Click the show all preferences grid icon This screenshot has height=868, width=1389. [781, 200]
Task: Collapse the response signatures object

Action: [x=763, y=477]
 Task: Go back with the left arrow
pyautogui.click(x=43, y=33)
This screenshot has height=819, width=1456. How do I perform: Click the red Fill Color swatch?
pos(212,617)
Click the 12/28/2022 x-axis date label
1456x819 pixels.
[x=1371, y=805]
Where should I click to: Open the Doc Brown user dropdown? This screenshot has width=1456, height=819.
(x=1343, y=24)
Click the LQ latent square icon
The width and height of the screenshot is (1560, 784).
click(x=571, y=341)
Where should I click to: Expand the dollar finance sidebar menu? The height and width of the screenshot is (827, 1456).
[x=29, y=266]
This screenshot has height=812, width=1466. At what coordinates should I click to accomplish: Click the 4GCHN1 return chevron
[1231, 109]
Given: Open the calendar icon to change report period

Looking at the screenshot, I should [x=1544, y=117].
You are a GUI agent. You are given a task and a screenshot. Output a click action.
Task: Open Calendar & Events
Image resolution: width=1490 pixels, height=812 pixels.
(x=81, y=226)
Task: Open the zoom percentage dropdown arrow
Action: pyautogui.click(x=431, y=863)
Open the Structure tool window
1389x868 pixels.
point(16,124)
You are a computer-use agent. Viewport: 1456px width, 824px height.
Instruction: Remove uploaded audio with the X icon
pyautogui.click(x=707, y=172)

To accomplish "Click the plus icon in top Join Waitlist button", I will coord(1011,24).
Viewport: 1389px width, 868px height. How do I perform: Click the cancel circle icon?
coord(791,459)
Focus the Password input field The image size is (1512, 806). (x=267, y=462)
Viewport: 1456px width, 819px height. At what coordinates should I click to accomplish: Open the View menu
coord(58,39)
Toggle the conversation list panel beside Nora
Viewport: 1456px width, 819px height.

-- -- --

* EXERCISE DETAILS
Line by line, reproduce the records above exactly.

* EXPECTED ANSWER
Click the show all preferences grid icon This screenshot has height=868, width=1389. [781, 200]
Task: Collapse the response signatures object

Action: [x=763, y=477]
 Task: Go back with the left arrow
pyautogui.click(x=43, y=33)
This screenshot has height=819, width=1456. How do I perform: Click the red Fill Color swatch?
pos(212,617)
Click the 12/28/2022 x-axis date label
1456x819 pixels.
[x=1371, y=805]
Where should I click to: Open the Doc Brown user dropdown? This screenshot has width=1456, height=819.
(x=1343, y=24)
Click the LQ latent square icon
The width and height of the screenshot is (1560, 784).
click(x=571, y=341)
Where should I click to: Expand the dollar finance sidebar menu? The height and width of the screenshot is (827, 1456).
[x=29, y=266]
This screenshot has height=812, width=1466. At what coordinates should I click to accomplish: Click the 4GCHN1 return chevron
[1231, 109]
Given: Open the calendar icon to change report period

Looking at the screenshot, I should [x=1544, y=117].
You are a GUI agent. You are given a task and a screenshot. Output a click action.
Task: Open Calendar & Events
Image resolution: width=1490 pixels, height=812 pixels.
(x=81, y=226)
Task: Open the zoom percentage dropdown arrow
Action: pyautogui.click(x=431, y=863)
Open the Structure tool window
1389x868 pixels.
point(16,124)
You are a computer-use agent. Viewport: 1456px width, 824px height.
Instruction: Remove uploaded audio with the X icon
pyautogui.click(x=707, y=172)

To accomplish "Click the plus icon in top Join Waitlist button", I will coord(1011,24).
Viewport: 1389px width, 868px height. How do I perform: Click the cancel circle icon?
coord(791,459)
Focus the Password input field The image size is (1512, 806). (x=267, y=462)
Viewport: 1456px width, 819px height. At what coordinates should I click to accomplish: Open the View menu
coord(58,39)
Toggle the conversation list panel beside Nora
Viewport: 1456px width, 819px height.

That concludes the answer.